▶ The problem
Lay out the entries as a JSON list of strings, one string per line and no blank lines, starting with the line that contains "I will point(594,232)." and going on through the line that contains "pyautogui.click(x=48, y=40)".

▶ Data entries
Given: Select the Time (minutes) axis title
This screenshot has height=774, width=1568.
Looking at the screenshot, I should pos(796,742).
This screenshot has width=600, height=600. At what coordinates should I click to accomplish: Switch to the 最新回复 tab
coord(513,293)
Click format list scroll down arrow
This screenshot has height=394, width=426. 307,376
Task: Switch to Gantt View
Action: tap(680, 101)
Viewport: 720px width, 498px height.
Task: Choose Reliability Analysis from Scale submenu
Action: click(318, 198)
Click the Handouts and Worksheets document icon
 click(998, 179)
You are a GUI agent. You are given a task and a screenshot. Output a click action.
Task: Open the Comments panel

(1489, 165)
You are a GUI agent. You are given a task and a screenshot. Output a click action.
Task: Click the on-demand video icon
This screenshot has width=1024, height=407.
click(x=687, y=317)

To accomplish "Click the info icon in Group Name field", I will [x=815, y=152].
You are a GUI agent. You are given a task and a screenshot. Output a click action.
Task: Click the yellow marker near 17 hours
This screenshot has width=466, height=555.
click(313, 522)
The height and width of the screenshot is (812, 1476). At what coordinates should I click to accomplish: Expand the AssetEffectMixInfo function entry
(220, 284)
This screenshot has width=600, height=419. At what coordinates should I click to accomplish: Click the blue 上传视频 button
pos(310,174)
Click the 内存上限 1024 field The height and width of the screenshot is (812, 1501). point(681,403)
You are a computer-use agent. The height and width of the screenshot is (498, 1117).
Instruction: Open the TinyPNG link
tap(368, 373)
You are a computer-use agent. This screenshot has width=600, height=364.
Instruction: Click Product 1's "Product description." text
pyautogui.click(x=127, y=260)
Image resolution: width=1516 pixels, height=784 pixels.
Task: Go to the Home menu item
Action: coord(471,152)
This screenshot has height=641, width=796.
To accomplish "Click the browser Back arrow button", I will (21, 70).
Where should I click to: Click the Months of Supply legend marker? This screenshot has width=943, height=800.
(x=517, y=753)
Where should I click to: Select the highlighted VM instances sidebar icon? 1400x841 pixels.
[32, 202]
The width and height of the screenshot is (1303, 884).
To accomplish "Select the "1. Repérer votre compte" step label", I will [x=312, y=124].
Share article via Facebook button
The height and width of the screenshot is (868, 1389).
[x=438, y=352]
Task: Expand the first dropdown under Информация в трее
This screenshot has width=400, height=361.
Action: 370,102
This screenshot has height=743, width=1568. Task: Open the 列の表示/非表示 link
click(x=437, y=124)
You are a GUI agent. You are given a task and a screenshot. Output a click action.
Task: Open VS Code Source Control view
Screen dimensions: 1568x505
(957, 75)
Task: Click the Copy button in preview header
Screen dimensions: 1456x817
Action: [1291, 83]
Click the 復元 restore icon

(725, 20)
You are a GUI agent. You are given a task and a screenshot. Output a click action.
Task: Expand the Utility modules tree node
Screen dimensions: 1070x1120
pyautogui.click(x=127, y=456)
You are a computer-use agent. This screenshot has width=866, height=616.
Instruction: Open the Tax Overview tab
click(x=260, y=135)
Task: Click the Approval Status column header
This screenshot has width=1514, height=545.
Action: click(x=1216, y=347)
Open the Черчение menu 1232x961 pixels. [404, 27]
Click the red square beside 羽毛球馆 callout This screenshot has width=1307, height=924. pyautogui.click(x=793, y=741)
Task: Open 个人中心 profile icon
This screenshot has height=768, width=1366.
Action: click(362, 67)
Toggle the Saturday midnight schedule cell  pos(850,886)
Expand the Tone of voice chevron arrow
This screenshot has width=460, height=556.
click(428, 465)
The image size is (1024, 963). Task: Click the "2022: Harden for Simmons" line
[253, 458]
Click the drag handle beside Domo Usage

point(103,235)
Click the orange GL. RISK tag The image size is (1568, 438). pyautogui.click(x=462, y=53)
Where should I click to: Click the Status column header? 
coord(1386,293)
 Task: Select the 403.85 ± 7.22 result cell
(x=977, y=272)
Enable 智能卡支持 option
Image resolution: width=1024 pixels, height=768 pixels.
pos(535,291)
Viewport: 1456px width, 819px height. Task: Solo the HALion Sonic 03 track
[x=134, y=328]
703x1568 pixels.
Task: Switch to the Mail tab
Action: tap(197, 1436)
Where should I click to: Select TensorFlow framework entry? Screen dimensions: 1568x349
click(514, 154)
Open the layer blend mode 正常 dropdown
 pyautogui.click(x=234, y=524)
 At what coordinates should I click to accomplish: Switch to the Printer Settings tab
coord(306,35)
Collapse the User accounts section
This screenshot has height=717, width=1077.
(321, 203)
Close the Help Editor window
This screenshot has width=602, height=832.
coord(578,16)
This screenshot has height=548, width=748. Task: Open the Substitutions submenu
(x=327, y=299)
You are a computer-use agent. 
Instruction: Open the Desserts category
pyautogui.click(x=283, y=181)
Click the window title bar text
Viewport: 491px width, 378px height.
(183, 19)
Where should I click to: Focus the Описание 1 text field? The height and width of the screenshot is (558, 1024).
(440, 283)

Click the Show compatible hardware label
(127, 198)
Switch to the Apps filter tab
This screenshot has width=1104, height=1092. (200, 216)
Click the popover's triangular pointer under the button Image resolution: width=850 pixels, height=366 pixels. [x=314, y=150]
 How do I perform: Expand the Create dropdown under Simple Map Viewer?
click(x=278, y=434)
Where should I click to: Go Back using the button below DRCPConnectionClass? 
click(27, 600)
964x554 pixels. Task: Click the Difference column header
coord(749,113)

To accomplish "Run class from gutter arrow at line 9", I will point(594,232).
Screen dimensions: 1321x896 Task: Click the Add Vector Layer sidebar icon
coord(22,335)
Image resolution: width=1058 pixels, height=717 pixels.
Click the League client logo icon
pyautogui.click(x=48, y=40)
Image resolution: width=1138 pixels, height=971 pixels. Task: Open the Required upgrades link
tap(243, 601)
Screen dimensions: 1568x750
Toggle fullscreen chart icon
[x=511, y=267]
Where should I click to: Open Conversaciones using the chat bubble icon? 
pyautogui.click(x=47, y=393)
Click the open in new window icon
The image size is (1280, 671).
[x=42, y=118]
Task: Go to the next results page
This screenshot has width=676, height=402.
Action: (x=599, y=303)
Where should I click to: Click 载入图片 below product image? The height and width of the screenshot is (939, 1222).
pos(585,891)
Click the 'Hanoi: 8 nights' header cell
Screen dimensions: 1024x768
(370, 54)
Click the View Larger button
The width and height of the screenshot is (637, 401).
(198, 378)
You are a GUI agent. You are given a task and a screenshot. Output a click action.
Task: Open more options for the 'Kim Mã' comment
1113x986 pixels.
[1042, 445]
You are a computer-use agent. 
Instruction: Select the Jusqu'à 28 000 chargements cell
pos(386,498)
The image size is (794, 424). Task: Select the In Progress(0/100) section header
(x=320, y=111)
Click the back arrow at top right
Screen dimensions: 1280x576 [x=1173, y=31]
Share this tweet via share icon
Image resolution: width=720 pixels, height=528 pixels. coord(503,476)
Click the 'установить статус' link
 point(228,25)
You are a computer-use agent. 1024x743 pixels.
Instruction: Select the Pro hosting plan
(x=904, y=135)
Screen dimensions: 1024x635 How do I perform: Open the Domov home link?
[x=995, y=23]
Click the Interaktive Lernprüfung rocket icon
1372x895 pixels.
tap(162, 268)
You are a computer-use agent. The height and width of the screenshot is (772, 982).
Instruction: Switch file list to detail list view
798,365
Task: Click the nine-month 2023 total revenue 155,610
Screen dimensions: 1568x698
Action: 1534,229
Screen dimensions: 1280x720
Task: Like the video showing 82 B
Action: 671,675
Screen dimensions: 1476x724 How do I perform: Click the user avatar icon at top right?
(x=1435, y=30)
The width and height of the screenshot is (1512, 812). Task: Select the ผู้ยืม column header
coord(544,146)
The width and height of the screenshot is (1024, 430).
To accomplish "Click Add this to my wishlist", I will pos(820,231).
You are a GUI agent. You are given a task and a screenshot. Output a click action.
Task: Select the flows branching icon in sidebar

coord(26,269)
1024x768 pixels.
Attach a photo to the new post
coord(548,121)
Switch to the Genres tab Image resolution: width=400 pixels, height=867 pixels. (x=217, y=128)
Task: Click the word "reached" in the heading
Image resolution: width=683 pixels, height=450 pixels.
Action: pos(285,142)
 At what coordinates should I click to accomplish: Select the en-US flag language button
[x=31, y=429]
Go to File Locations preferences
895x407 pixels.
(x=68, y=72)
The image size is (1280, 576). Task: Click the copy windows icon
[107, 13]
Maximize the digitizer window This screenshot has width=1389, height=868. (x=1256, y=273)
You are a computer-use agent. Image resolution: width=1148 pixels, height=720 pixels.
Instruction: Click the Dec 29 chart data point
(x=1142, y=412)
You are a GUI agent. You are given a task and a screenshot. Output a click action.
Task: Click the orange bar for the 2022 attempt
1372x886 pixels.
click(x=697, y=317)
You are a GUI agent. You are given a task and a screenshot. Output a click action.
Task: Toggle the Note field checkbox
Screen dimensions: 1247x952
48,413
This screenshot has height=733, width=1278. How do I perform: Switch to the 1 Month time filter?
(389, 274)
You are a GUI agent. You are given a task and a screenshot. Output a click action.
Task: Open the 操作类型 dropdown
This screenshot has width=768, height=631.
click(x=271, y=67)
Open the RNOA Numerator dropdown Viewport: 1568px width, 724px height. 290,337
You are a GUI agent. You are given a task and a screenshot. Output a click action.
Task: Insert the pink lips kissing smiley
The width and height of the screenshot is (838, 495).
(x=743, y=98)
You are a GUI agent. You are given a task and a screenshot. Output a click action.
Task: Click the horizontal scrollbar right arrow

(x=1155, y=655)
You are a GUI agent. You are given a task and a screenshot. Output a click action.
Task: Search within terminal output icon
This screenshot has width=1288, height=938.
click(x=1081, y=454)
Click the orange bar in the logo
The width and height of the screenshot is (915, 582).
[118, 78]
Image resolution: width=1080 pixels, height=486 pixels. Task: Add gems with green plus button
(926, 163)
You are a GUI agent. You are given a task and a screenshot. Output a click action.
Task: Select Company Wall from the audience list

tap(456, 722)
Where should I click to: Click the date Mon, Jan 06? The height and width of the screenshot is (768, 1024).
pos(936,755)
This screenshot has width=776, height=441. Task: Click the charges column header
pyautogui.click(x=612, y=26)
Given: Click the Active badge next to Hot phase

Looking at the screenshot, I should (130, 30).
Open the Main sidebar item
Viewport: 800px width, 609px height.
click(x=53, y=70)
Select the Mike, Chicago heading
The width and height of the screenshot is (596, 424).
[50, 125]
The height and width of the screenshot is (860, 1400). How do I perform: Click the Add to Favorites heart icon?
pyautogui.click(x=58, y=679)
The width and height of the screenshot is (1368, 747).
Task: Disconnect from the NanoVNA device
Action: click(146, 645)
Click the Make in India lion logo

▶ Response to this exercise
[
  "To accomplish \"Run class from gutter arrow at line 9\", I will point(594,232).",
  "Screen dimensions: 1321x896 Task: Click the Add Vector Layer sidebar icon",
  "coord(22,335)",
  "Image resolution: width=1058 pixels, height=717 pixels.",
  "Click the League client logo icon",
  "pyautogui.click(x=48, y=40)"
]